:: Information

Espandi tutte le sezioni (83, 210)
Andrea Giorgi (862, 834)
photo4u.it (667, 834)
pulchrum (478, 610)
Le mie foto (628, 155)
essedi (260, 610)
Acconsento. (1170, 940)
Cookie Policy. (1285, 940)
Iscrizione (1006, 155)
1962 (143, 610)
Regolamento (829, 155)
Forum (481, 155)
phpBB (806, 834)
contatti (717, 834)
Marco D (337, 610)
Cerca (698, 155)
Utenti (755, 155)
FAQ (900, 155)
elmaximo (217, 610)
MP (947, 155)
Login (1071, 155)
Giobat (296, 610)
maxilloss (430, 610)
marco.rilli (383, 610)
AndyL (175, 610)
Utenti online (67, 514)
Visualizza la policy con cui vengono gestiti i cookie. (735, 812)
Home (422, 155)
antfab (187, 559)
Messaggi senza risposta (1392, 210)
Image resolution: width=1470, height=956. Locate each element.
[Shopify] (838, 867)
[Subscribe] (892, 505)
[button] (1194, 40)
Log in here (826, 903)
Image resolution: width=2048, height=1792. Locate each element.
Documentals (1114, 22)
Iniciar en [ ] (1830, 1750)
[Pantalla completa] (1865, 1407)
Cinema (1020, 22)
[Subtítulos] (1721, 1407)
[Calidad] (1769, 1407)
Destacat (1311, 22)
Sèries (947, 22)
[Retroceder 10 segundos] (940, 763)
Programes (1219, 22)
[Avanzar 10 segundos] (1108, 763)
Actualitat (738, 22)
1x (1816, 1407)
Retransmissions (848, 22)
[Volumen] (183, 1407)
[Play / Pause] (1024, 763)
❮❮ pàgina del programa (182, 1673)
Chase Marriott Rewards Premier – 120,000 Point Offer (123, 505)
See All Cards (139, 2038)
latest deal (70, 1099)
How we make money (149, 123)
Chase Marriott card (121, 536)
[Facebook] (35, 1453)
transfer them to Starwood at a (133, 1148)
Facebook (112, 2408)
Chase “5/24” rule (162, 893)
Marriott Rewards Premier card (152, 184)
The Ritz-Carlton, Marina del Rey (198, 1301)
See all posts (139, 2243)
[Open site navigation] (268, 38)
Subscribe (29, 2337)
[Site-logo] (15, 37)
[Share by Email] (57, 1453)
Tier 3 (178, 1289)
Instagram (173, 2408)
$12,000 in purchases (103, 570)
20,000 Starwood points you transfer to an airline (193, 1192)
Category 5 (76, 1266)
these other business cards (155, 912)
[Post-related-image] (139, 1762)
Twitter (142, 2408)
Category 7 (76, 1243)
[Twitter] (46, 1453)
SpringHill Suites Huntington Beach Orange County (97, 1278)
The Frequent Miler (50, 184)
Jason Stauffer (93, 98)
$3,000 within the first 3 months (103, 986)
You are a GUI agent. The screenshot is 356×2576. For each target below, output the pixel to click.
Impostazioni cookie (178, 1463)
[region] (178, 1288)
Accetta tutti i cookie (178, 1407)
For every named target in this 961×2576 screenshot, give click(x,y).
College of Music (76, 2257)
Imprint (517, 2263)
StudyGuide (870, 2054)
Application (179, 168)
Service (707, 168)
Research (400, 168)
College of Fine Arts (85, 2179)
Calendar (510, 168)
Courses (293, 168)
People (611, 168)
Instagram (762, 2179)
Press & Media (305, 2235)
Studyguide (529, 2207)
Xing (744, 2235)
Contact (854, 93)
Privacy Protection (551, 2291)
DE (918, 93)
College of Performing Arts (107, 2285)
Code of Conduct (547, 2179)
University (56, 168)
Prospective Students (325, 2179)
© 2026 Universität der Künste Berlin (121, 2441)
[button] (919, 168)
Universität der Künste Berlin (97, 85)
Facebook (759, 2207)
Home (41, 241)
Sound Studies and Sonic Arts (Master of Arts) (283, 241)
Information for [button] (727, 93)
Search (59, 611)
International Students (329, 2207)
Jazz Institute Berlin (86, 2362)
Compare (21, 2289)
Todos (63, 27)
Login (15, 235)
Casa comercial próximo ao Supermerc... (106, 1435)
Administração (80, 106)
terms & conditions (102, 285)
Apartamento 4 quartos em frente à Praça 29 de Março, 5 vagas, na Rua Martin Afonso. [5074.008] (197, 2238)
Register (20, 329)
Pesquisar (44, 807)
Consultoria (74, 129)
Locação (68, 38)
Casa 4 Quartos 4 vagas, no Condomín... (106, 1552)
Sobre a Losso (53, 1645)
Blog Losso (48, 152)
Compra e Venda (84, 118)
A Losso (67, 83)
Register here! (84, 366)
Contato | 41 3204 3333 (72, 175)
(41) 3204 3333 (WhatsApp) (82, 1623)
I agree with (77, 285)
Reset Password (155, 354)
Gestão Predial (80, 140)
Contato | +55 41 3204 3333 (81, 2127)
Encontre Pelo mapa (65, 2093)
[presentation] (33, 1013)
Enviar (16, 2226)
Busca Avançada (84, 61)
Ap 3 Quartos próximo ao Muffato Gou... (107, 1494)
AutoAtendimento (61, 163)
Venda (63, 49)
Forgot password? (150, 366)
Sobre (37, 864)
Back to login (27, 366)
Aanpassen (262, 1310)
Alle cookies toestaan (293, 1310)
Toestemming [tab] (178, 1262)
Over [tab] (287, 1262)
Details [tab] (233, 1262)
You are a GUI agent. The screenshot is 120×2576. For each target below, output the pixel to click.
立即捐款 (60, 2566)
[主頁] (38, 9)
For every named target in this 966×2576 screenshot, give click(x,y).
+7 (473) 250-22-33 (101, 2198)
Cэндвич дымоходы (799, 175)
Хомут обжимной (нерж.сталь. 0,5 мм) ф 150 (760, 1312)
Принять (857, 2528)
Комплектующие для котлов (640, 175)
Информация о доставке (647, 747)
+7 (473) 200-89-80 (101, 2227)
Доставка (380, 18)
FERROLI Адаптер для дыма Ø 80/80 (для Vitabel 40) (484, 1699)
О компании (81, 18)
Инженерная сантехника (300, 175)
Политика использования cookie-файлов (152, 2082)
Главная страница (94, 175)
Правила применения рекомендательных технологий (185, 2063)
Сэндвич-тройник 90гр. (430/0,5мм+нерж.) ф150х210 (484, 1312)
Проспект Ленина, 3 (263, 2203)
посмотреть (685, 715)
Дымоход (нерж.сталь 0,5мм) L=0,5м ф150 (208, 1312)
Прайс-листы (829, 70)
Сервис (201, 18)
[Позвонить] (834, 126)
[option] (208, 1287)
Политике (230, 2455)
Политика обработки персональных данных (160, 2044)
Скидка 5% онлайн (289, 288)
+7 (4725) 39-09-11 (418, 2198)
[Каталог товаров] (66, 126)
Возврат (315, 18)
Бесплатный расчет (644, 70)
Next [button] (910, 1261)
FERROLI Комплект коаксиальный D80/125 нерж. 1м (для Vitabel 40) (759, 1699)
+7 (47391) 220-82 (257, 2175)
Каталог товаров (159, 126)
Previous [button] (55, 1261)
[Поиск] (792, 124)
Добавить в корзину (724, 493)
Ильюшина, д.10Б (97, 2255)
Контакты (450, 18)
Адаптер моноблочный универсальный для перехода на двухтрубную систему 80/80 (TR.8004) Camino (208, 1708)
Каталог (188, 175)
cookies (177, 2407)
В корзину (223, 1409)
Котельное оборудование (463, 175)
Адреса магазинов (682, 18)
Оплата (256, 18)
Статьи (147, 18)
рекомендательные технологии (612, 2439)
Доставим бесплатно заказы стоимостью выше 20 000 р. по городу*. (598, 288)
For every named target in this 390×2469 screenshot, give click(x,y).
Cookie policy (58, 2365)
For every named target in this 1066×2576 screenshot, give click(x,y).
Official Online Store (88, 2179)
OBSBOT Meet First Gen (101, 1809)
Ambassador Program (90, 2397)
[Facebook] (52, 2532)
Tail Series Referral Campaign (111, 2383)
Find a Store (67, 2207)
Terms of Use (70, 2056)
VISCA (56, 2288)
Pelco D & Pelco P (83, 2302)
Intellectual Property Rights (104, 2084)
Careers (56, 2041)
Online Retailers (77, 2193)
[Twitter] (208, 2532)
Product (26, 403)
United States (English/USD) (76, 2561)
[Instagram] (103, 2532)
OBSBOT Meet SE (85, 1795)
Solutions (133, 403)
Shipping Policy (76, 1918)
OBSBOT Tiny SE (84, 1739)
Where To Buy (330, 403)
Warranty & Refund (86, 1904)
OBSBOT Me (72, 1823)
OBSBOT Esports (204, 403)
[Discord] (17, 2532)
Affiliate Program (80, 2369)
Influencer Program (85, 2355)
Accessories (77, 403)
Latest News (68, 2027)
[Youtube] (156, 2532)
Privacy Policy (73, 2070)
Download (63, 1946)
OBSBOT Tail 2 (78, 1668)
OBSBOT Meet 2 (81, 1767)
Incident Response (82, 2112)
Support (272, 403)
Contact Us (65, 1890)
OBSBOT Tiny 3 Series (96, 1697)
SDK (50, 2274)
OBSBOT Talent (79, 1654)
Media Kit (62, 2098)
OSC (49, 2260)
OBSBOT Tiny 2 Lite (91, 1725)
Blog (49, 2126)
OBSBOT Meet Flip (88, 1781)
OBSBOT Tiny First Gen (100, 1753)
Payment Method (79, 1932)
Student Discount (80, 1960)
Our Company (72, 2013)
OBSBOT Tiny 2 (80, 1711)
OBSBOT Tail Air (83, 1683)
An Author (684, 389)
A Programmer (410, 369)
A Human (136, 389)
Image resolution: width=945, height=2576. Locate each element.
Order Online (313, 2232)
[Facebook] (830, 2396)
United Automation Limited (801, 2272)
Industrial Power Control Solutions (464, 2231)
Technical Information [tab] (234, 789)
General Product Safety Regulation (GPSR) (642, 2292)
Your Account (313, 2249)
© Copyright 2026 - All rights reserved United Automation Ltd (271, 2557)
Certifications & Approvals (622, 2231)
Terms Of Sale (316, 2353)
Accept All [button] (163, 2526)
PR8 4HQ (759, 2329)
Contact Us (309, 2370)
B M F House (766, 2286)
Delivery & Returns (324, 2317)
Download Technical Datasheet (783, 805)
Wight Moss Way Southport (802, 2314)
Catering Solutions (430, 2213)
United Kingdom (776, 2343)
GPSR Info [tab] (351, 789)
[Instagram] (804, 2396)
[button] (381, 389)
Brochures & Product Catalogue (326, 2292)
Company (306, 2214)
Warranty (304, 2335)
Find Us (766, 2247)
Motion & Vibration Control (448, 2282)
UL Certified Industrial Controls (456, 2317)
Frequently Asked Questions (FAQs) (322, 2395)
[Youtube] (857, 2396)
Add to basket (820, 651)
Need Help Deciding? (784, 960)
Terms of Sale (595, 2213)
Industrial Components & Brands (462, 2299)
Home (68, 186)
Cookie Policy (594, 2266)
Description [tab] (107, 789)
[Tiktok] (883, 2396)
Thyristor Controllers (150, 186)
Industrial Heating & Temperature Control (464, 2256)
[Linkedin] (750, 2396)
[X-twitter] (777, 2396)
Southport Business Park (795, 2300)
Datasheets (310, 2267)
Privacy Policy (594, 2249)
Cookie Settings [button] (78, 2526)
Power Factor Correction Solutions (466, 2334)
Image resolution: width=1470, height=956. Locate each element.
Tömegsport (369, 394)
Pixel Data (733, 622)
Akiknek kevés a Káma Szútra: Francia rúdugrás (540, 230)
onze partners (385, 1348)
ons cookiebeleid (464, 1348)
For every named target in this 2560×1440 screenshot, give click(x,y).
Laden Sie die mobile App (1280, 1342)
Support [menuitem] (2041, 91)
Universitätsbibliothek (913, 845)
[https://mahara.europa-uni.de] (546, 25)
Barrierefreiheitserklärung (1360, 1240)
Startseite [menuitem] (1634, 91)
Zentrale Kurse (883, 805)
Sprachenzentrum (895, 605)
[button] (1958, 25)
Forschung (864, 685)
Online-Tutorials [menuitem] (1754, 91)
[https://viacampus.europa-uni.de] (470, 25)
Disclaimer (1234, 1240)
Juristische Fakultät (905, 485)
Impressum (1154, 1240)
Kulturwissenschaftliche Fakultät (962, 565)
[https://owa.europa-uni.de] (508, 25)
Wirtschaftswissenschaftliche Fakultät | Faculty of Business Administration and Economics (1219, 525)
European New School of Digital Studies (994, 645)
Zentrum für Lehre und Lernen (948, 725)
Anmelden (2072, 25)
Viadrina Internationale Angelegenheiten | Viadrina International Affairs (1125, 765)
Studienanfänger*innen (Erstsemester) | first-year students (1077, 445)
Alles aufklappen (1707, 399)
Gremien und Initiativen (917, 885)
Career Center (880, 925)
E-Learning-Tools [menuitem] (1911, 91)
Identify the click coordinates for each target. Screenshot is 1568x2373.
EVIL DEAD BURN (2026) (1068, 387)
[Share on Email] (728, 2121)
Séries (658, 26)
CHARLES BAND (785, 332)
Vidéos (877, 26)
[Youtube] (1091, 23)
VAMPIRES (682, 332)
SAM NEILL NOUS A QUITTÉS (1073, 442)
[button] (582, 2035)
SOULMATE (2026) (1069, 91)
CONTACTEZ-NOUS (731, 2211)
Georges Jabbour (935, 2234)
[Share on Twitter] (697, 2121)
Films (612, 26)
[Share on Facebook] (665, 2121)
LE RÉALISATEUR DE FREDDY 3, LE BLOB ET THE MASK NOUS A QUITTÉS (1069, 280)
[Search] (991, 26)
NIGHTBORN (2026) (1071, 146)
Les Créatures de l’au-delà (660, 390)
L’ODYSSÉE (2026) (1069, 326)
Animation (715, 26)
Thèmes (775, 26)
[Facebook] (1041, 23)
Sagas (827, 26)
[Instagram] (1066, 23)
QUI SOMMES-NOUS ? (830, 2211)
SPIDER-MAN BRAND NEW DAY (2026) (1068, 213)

::::

## Problem to solve
Find the line with "Cookie Policy. (1285, 940)" in the entries above. Retype it and each line after it, exactly, through the line with "Iniciar en [ ] (1830, 1750)", and stop there.

## Result of the exercise
Cookie Policy. (1285, 940)
Iscrizione (1006, 155)
1962 (143, 610)
Regolamento (829, 155)
Forum (481, 155)
phpBB (806, 834)
contatti (717, 834)
Marco D (337, 610)
Cerca (698, 155)
Utenti (755, 155)
FAQ (900, 155)
elmaximo (217, 610)
MP (947, 155)
Login (1071, 155)
Giobat (296, 610)
maxilloss (430, 610)
marco.rilli (383, 610)
AndyL (175, 610)
Utenti online (67, 514)
Visualizza la policy con cui vengono gestiti i cookie. (735, 812)
Home (422, 155)
antfab (187, 559)
Messaggi senza risposta (1392, 210)
Image resolution: width=1470, height=956. Locate each element.
[Shopify] (838, 867)
[Subscribe] (892, 505)
[button] (1194, 40)
Log in here (826, 903)
Image resolution: width=2048, height=1792. Locate each element.
Documentals (1114, 22)
Iniciar en [ ] (1830, 1750)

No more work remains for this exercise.